(Saved entries)
____________________
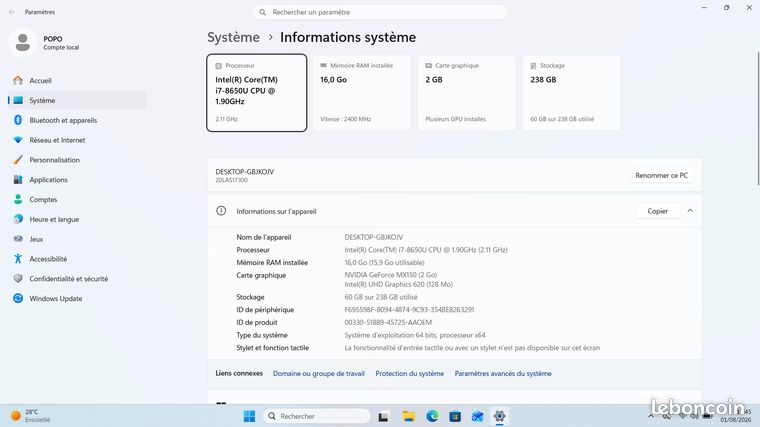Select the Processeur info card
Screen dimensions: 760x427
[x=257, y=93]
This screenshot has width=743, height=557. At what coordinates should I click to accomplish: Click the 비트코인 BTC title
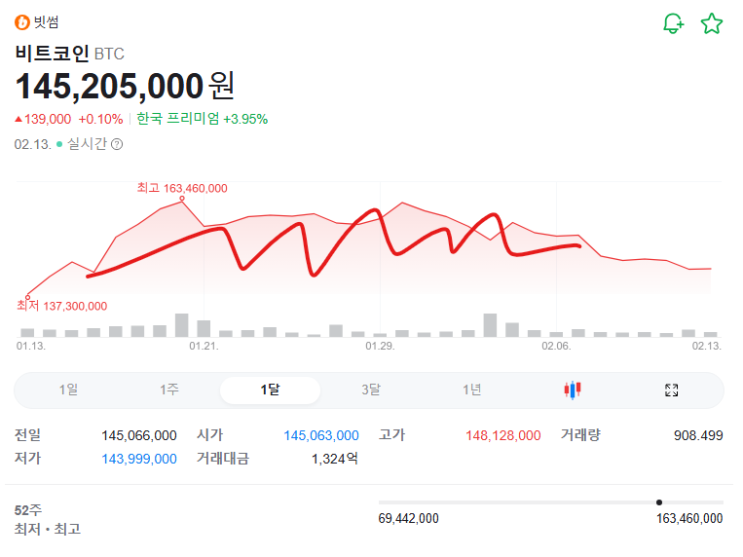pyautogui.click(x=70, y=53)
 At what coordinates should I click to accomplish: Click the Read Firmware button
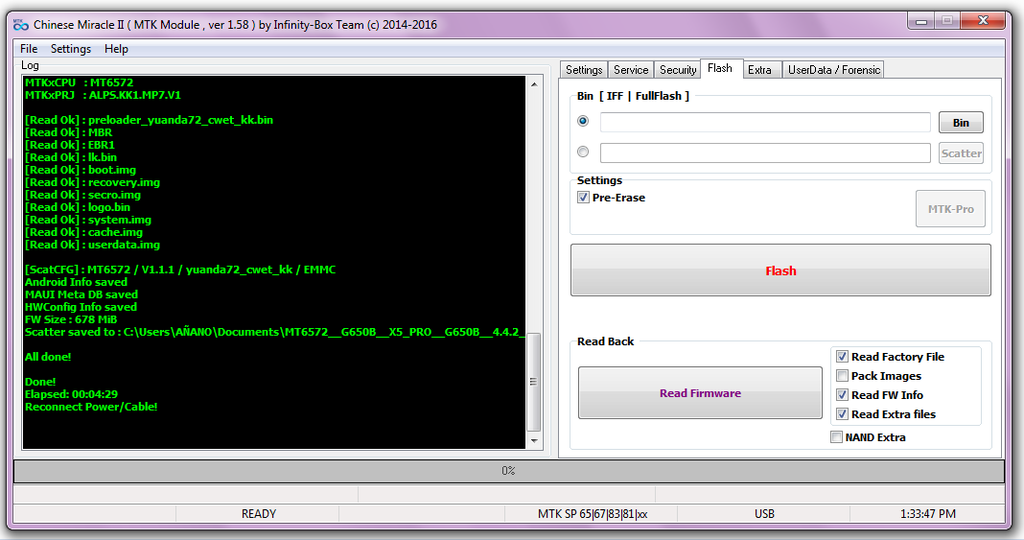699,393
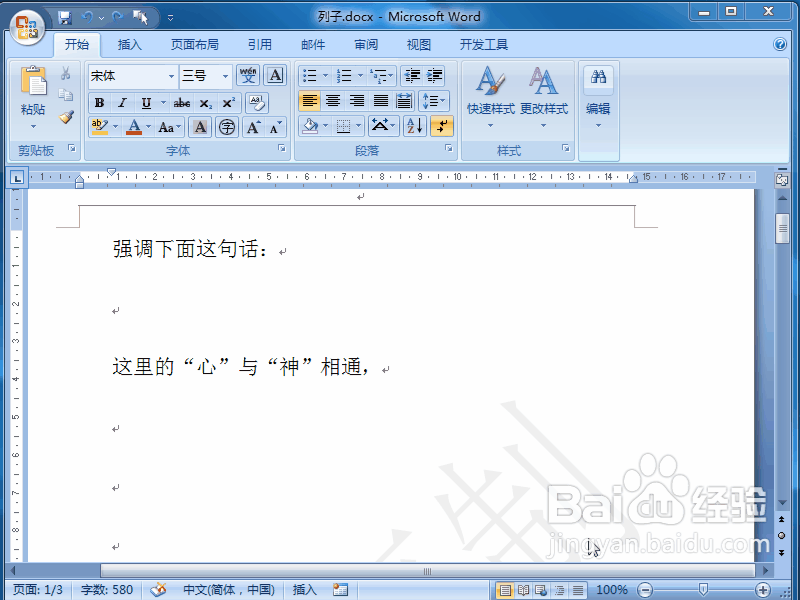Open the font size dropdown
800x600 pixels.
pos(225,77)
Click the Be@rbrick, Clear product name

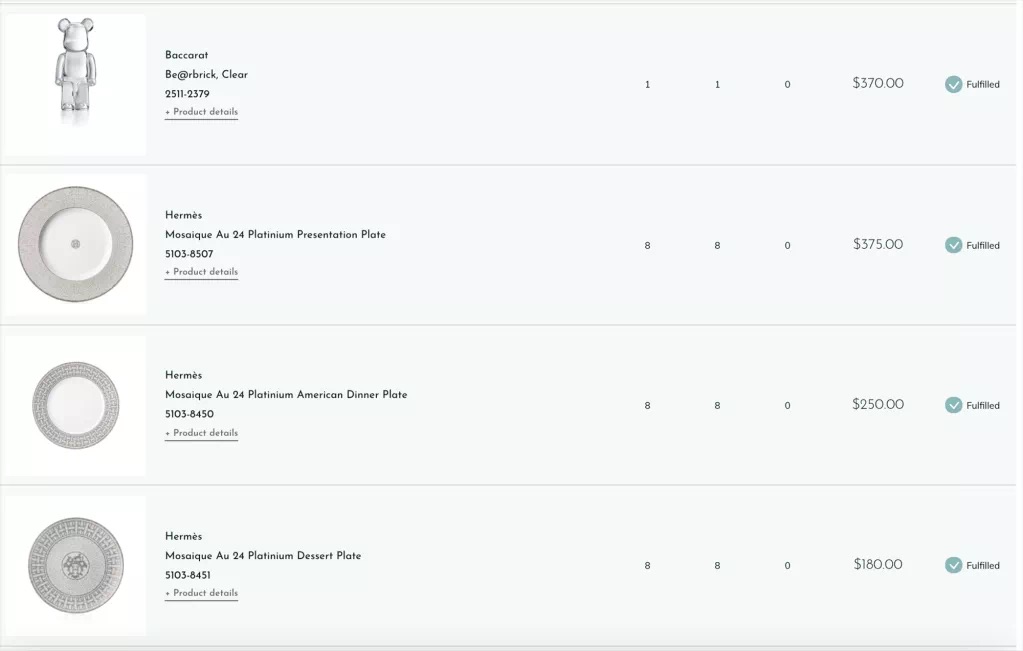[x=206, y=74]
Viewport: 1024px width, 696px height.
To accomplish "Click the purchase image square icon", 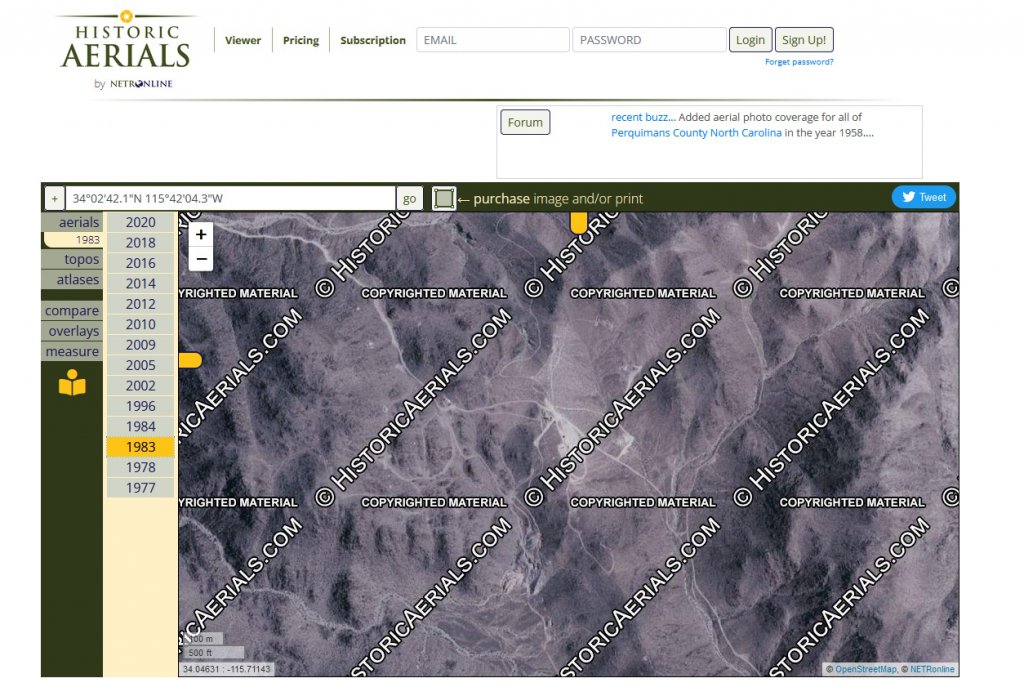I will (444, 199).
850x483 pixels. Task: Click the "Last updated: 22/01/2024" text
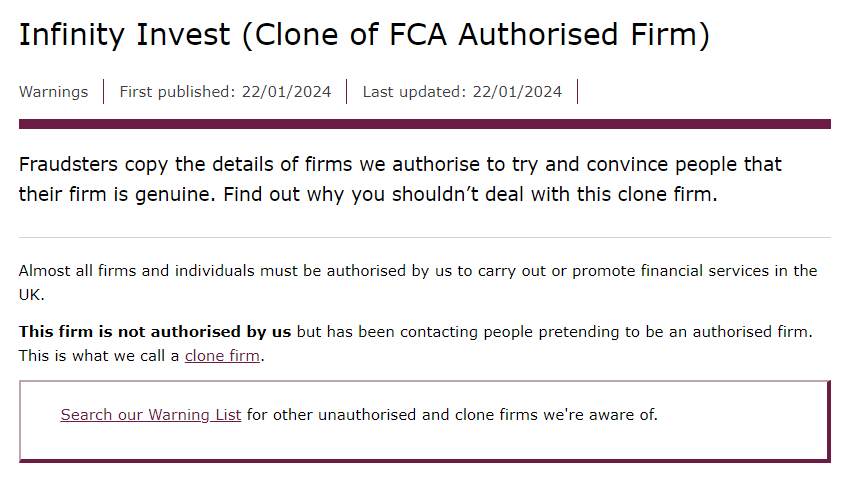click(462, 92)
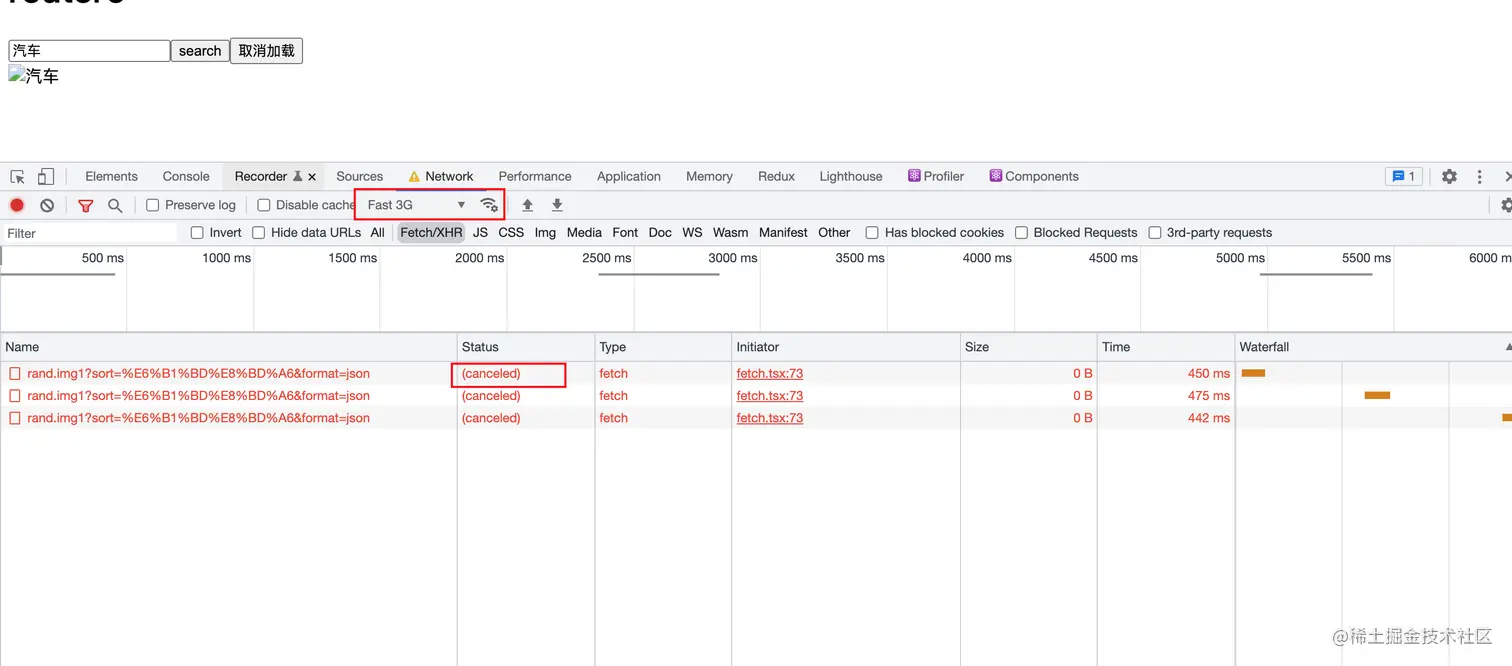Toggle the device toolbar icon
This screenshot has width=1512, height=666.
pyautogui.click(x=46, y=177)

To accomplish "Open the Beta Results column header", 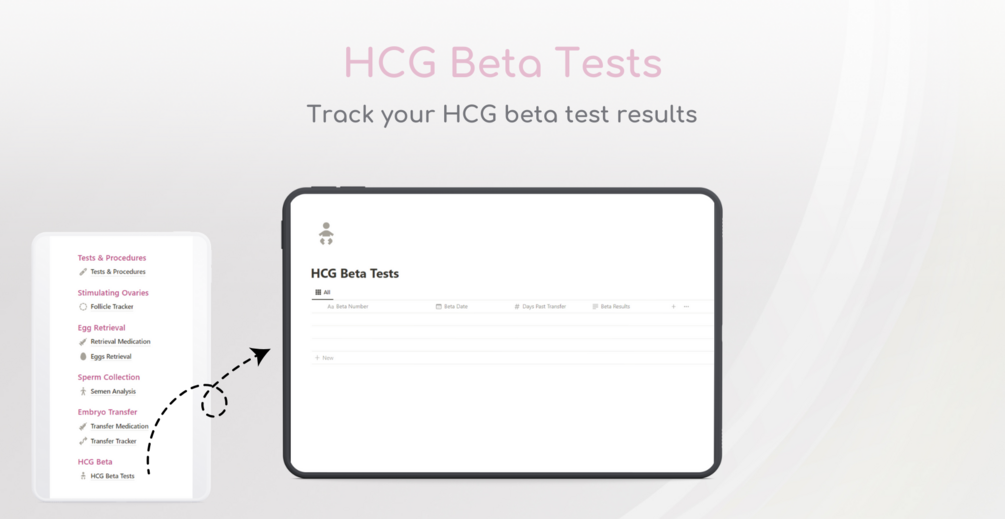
____________________
▶ _How to complete this task_: Above are some records; extract exactly the lines from the one containing "At what coordinates should I click to accomplish: Click the Read" through the one containing "Viewport: 1024px width, 696px height." and drop the pictures.

▶ _Reply_:
 At what coordinates should I click to accomplish: Click the Read Firmware button
699,393
Open the font size dropdown
800x600 pixels.
pos(225,77)
Click the Be@rbrick, Clear product name

[x=206, y=74]
Viewport: 1024px width, 696px height.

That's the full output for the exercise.